There are some additional options for caching in the NLMOD_CACHE_OPTIONS. The options are:
- nc_hash: Save a hash of the stored netcdf file with the function arguments to ensure that the stored netcdf file and the pickled function arguments belong together. Default is True
- dataset_coords_hash: Save a hash of the dataset coordinates with the function arguments and check against the dataset coordinates that are used to call the function. This is to ensure that the cached file was created using the same dataset coordinates as the current function call, default is True.
- dataset_data_vars_hash: Save a hash of the data variables with the function arguments and check against the dataset variables that are used to call the function.

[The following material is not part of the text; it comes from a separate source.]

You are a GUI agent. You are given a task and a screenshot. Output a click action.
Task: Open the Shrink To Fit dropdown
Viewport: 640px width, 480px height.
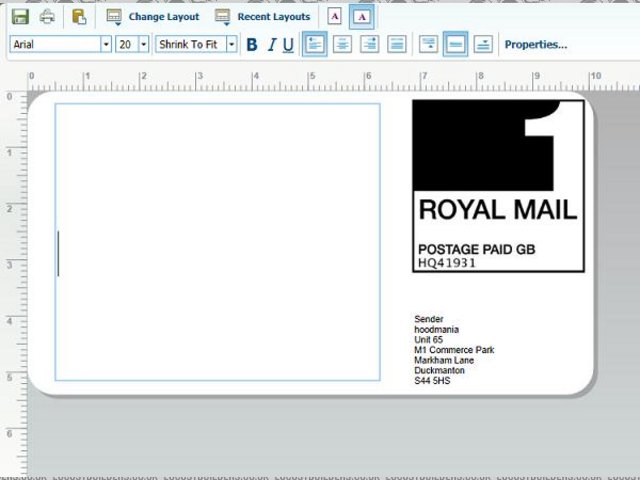click(231, 45)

This is to ensure that the cached file was created using the same dataset variables as the current function call, default is True.
- explicit_dataset_coordinate_comparison: If the dataset_coords_hash and dataset_data_vars_hash do not work (for example see this issue: https://github.com/gwmod/nlmod/issues/389) it is adviced to use an explicit check to see if the cached file was created using the same dataset coordinates as the current function call. This can be done with this settings, the default is False.

# show cache options
nlmod.config.NLMOD_CACHE_OPTIONS

{'nc_hash': True,
 'dataset_coords_hash': True,
 'dataset_data_vars_hash': True,
 'explicit_dataset_coordinate_comparison': False}

# set cache option
nlmod.config.set_options(nc_hash=False)

Storing cache on disk

Many memoization methods use a hash of the function arguments as the filename. Thus creating multiple files for different function calls. The memoization in nlmod uses a user-defined filename (cachename) to store the cache. If the function is called with different arguments the previous cached file is overwritten. By not creating a new file for every unique set of function arguments we reduce the number of files and therefore the memory size on the disk. By saving the function output as netCDF file it is also possible to read the file seperately from the caching process. While this is not something you would often do it can help when debugging.